Pendekar Pemabuk Karya Kho Ping Hoo di http://ceritasilat-novel.blogspot.com by Saiful Bahri Situbondo
Tin Eng menyusut air matanya dan memandang kepada Gwat Kong dengan penuh perhatian. Pemuda ini nampak lebih tegap dan air mukanya yang lebar dan jujur itu, kini nampak berseri dan kulitnya kemerah-merahan, menandakan bahwa selain hatinya riang gembira, juga keadaannya sehat sekali. Pakaiannya masih sederhana, walaupun bukan seperti pakaian pelayan lagi dan rambutnya diikat pula oleh sehelai sapu tangan lebar.
"Gwat Kong, apakah kau tidak marah kepadaku?"
Tanya Tin Eng, sambil mengerling ke arah lengan tangan Gwat Kong, seakan-akan hendak menembus lengan baju untuk melihat bekas luka karena tusukan pedangnya dulu itu.
"Liok-siocia, mengapa kau ajukan pertanyaan ini? Mengapa aku mesti marah kepadamu?"
Gwat Kong memandang dengan mata terbuka lebar karena ia memang benar-benar merasa heran.
"Aku ... aku telah melukaimu bahkan ... hampir membunuhmu."
Gwat Kong mengerti dan ia tersenyum sambil menggeleng-gelengkan kepala.

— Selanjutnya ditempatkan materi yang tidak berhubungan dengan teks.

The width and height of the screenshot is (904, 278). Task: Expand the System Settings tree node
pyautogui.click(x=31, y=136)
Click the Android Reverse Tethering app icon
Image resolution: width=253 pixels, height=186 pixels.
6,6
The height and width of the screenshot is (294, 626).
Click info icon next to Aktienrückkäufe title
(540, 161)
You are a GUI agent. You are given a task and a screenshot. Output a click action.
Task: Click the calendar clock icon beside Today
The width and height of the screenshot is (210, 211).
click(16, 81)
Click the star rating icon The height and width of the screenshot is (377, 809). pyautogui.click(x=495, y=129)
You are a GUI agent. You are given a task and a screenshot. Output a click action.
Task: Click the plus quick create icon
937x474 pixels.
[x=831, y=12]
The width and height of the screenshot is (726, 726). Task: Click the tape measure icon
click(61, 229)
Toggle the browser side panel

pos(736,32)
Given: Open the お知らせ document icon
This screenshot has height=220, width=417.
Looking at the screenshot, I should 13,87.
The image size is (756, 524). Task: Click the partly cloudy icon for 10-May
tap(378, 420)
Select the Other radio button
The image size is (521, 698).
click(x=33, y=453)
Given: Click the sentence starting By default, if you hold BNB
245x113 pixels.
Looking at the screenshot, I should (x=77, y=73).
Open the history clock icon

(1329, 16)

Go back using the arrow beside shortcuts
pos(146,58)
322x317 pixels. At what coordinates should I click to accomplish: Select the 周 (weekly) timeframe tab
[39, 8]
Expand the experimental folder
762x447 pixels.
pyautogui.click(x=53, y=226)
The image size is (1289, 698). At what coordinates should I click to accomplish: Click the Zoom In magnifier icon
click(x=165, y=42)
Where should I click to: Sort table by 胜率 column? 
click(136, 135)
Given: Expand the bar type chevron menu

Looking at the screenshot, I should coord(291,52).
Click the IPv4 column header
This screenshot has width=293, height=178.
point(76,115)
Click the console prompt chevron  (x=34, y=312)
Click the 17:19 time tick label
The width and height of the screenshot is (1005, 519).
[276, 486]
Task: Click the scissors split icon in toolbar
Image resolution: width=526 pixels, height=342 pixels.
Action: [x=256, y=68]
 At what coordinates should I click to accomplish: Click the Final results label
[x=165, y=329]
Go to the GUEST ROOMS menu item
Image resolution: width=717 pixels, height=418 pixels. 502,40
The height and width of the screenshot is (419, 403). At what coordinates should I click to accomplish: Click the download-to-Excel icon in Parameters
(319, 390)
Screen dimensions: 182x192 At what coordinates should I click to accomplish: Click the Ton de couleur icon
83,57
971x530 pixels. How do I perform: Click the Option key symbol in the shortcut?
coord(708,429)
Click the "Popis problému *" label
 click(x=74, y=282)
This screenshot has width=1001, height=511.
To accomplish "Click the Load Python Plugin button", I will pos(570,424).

"Liok-siocia, harap kau jangan mengingatkan aku akan hal itu lagi. Aku masih merasa menyesal sekali kepada diri sendiri karena perbuatanku yang kurang ajar itu dan kau memang berhak untuk melukaiku, bahkan kalau kau membunuhku, akupun tidak merasa penasaran."
"Gwat Kong, kau benar-benar seorang yang baik hati dan aku ... ah, aku seorang tak tahu budi yang bernasib malang."
Kembali Tin Eng mengalirkan air mata dari kedua matanya karena terharu.
"Nona, sebenarnya mengapa kau bisa berada di tempat ini? Aku mendapatkan kau dalam keadaan pingsan dan melihat bangsat-bangsat itu berlari pergi. Kau datang dari manakah dan hendak kemana?"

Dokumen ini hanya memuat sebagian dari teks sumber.